In 1984, Maddox was arrested and charged with obstruction of justice after a courtroom melee in which he and his client Willie Bosket were confronted by court officers.

Maddox was the defense lawyer for one of the two men hired by Marla Hanson's landlord to mutilate and disfigure her. Maddox challenged Hanson's character during the trial. This led New York State Assemblyman Dov Hikind to ask a grievance committee "to investigate the professional behavior of Mr. Maddox." Maddox responded, It's my job to question the character of Mr. Bowman. Law professor Stephen Gillers of New York University Law School said, "There's nothing unethical about what he is reported to have done."

Maddox also represented Al Sharpton in 1990, when Sharpton faced a 67-count indictment alleging fraud and theft. Sharpton was acquitted of all charges.

==Disciplinary actions==
In 1990, Maddox was indefinitely suspended by the Appellate Division of the State Supreme Court in Brooklyn after failing to appear before a disciplinary hearing to answer allegations regarding his conduct in the Brawley case. Maddox never made an effort to get reinstated and return to court as a defense attorney, stating in 2003: "The white man thought that after 13 years I'd be so much on my knees.They don't know me."
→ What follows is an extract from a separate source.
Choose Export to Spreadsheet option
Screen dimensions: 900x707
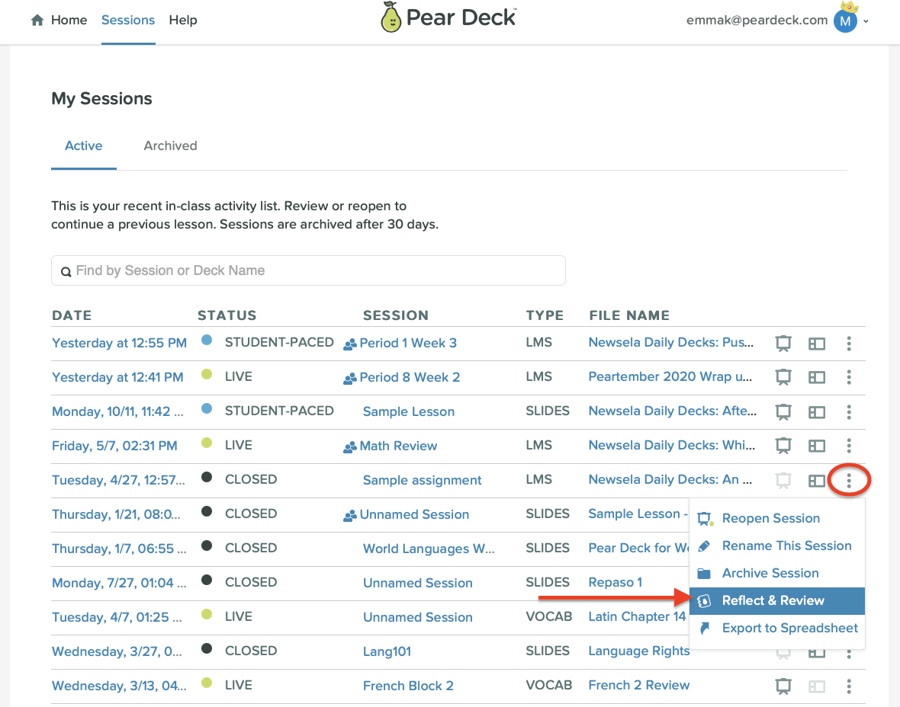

In 1996, Maddox was ordered to pay New York State in legal costs for filing a false complaint of racial bias. He had alleged that he had had to apply to represent an indigent defendant in a murder case, while two lawyers who were white had been appointed to represent the other defendant in the case without having to apply. The state showed evidence that in fact, the two lawyers had applied and Maddox had filed a discrimination suit instead of going through the applications process. Michael Mukasey, at that time a Federal judge, ordered Maddox to pay New York State the legal costs it had incurred defending against the suit.

The following year, in 1997, Maddox and his group, the United African Movement, were fined $10,000 by New York City's Commission on Human Rights after they denied a white teacher access to a speech by Cornel West on the basis of her race.

==Other activities==
Maddox was a Director of the National Conference of Black Lawyers Juvenile Defense Project. He was also the founder of the Center for Law & Social Justice at Medgar Evers College and co-sponsored the 1983 Congressional hearings on Police Brutality in New York City.

Maddox often contributed to publications such as Amsterdam News and was a frequent guest on WLIB radio's Sharp Talk program, hosted by Sharpton. He has also given speeches at several colleges and rallies. His 1995 speech prior to the Million Man March was criticized by commentators and the Anti-Defamation League for its support of a Louis Farrakhan quote characterizing Jews as "bloodsuckers".

==Personal life and death==
Alton Maddox met Leola Weaver in Georgia, having met on a blind date; the couple married in 1967, and had one child, son Charles. Leola, a librarian who took on two jobs after Maddox was disbarred in 1990, died in April 2017.

Maddox died at a nursing home in The Bronx, New York City on April 23, 2023, at the age of 77. He had dementia in the years prior to his death.